MATERIALS PROVIDED section start

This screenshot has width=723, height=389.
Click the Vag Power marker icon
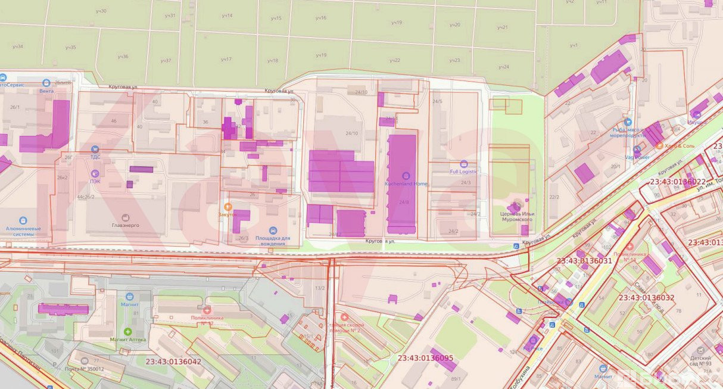pos(637,149)
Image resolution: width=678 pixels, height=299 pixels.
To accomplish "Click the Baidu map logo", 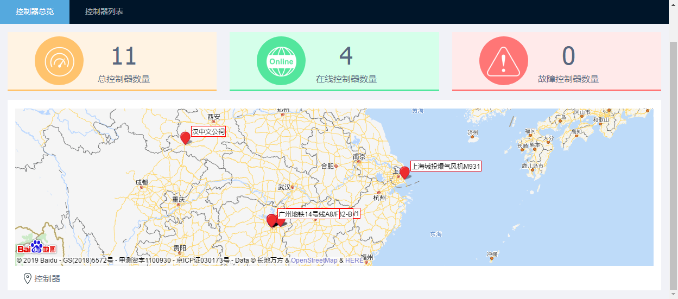I will click(36, 248).
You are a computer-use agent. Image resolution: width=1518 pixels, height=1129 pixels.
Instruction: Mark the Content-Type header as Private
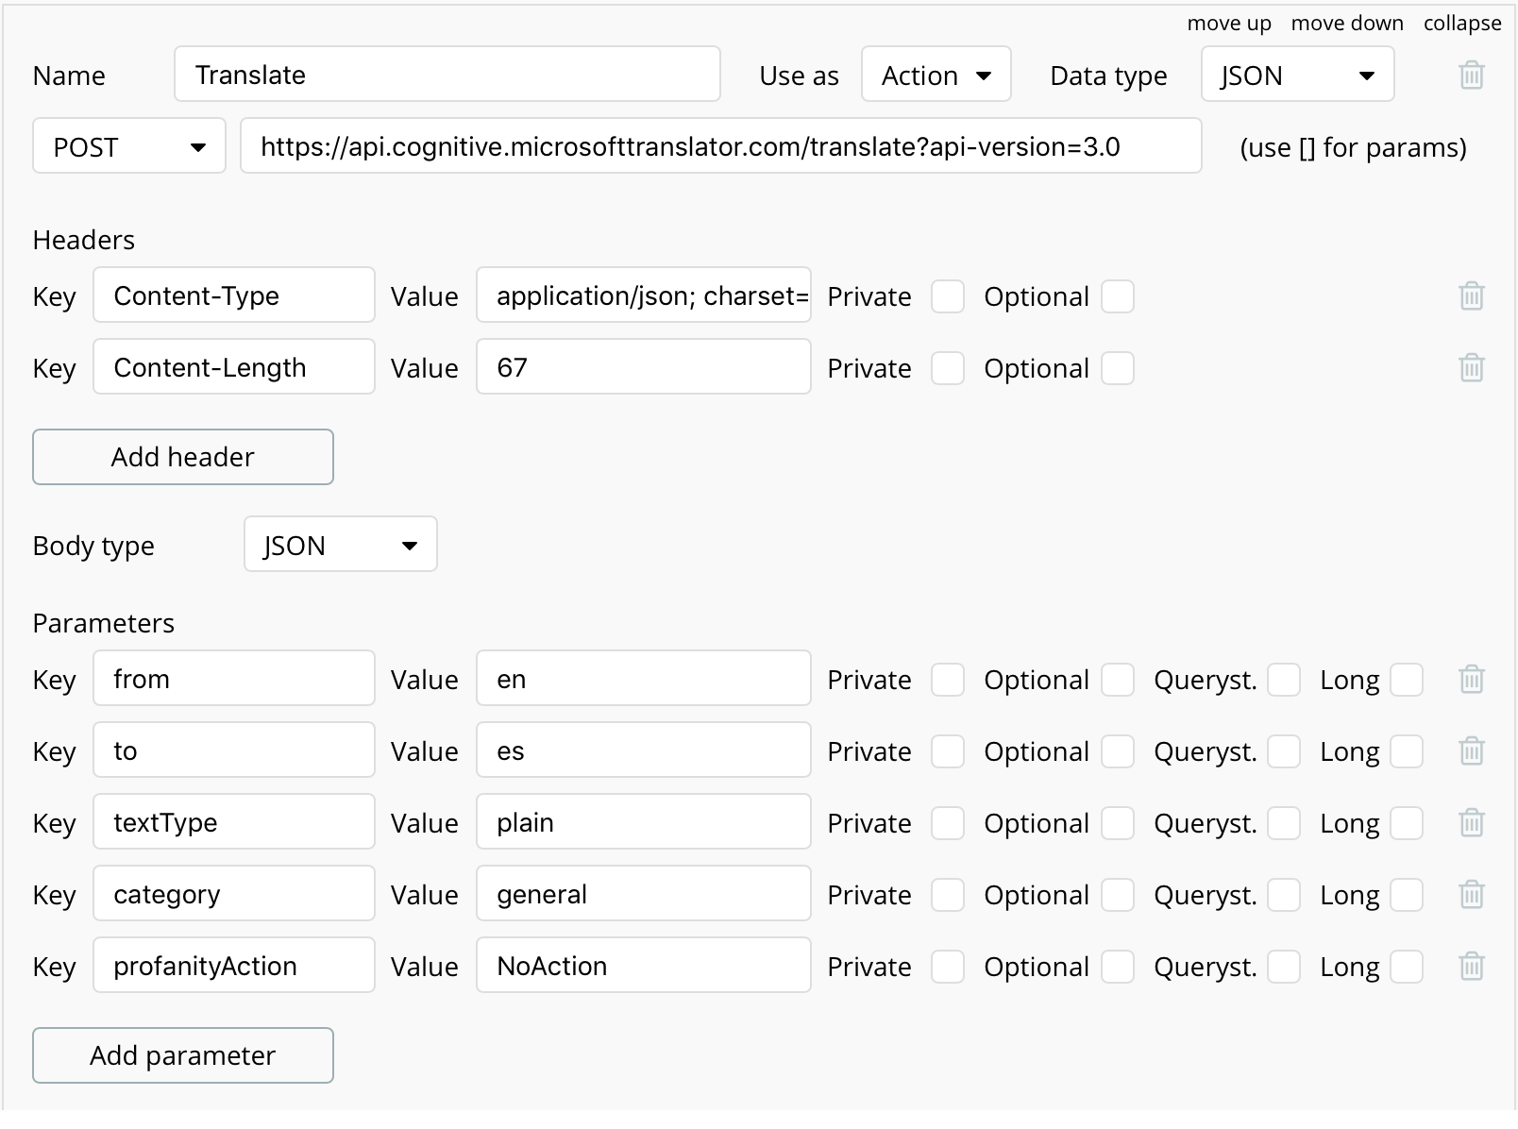pos(948,296)
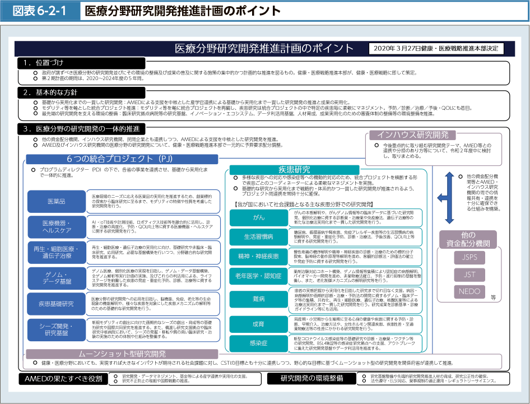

MATERIALS PROVIDED section end

WHAT YOU ARE ASKED TO DO
Repeat exactly the lines in the entries from the one containing "Instruction: Mark the" to the final line, inclusive, and nothing beyond them; skip pictures.

SOLUTION TO THE EXERCISE
Instruction: Mark the Content-Type header as Private
pos(948,296)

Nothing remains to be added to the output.